The games started as a diversion but as the years went on the Roman taste became more jaded and lewd, so the acts had to become more sexualized and lewder.
The Roman gladiators were usually slaves, criminals or prisoners of war. Some of the gladiators were allowed to fight for their freedom but many were criminals who were sentenced to death, thrown into the arena unnamed and unarmed to serve their sentence. Some people actually volunteered to be gladiators so they could honor their family name or wanted fame and glory.
Aristocrats who had become bankrupt was often forced to earn a living by the sword. For example, Sempronius, a descendant of the Gracchi clan was forced into the arena. Women were outlawed until 200 CE, when Septimius Severus permitted them to fight in the arena.

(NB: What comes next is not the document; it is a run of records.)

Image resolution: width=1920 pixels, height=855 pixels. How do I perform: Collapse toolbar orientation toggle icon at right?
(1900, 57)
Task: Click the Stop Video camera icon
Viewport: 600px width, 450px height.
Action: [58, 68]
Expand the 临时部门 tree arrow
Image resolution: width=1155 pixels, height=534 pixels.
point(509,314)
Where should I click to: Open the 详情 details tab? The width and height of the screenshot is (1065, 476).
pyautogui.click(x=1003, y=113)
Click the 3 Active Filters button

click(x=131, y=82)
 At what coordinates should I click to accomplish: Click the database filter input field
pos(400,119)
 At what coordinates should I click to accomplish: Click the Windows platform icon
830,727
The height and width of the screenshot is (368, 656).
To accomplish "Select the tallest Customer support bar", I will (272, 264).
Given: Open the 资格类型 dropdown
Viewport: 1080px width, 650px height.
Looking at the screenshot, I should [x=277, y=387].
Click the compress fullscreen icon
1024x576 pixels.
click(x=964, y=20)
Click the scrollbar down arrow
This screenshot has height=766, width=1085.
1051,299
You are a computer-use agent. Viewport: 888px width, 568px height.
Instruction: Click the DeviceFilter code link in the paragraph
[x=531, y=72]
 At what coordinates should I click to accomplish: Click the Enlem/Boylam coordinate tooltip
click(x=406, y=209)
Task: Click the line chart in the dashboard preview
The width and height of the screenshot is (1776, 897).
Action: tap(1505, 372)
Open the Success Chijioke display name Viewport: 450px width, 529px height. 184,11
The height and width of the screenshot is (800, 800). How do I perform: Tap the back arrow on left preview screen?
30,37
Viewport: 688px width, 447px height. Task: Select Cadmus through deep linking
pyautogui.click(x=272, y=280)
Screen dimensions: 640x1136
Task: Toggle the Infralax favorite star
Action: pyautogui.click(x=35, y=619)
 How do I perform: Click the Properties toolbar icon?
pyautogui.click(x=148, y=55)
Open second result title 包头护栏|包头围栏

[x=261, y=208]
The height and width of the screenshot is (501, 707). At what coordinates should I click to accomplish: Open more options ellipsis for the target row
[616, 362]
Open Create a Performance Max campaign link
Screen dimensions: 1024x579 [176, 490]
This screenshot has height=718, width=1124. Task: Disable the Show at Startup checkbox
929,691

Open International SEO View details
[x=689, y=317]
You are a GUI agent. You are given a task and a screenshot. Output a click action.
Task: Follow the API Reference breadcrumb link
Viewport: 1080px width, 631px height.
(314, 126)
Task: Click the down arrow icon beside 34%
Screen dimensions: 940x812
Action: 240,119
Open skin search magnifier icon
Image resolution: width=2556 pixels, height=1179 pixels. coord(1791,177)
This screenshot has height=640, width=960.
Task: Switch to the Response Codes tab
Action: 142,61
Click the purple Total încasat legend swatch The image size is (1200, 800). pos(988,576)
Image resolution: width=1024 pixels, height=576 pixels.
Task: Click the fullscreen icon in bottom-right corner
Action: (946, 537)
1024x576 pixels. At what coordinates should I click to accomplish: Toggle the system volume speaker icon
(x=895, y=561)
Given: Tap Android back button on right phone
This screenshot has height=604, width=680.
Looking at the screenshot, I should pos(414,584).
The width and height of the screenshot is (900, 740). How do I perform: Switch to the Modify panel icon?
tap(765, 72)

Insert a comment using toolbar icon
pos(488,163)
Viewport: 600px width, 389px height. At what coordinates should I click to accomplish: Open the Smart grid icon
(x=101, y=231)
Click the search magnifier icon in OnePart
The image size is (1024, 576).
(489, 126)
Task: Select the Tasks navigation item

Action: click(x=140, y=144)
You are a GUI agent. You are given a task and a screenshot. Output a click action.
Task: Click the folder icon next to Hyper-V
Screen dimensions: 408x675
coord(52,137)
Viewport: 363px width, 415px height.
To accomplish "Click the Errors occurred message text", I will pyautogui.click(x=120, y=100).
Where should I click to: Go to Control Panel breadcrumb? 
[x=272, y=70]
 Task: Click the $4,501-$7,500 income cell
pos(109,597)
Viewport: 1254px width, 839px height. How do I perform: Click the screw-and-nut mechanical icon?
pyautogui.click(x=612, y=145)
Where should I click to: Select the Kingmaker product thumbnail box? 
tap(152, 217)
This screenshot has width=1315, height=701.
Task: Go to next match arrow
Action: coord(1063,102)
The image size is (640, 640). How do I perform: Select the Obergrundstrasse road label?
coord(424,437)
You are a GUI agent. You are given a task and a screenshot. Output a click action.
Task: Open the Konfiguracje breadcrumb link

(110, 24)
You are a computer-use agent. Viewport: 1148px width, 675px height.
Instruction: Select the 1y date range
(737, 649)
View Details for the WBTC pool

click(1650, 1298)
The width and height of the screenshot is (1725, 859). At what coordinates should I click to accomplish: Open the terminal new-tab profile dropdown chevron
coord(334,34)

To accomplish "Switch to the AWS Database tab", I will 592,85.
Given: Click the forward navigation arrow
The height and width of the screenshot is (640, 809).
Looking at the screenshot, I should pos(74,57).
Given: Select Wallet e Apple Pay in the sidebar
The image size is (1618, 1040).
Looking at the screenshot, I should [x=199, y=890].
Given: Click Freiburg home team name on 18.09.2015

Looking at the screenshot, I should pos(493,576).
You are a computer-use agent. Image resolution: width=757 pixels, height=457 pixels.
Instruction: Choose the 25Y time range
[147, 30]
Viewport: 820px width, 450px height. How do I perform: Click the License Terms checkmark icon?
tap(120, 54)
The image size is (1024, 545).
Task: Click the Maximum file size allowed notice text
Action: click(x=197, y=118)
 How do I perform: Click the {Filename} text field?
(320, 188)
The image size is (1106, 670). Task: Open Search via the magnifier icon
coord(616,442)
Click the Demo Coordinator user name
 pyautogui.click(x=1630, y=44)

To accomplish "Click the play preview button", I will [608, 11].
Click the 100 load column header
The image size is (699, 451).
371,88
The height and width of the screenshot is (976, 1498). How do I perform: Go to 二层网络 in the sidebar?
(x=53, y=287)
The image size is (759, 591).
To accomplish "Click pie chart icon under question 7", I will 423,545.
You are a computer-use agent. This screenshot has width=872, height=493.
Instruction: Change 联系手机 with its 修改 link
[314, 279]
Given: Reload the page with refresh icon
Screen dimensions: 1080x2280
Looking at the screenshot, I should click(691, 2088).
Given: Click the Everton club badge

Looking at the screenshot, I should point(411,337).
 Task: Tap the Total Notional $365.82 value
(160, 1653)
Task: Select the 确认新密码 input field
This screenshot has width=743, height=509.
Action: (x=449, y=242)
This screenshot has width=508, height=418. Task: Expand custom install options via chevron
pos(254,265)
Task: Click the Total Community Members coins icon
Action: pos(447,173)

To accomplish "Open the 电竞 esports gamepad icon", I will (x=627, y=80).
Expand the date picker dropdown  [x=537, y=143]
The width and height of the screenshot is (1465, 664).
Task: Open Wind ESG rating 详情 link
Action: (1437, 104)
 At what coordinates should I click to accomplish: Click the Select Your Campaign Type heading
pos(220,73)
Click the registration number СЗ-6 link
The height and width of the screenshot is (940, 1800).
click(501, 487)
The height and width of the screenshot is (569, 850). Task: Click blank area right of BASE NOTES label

Gladiators who later fought at the Colosseum were sent to a special school that trained them to fight. Agents would scout the Empire for potential gladiators, especially when matches became a regular occurrence and they needed to fill the training schools. The school’s conditions were not much better than the prisons but they offered better food and medical attention.
Some gladiatorial battles included animals such as bears, rhinos, tigers, giraffes and elephants. Animals were often unfed so they would be hungrier and more violent towards the gladiators, who were called venationes (wild beast hunts). One a rare occasion the animals were allowed to maul and eat a live human, who was tied to a stake.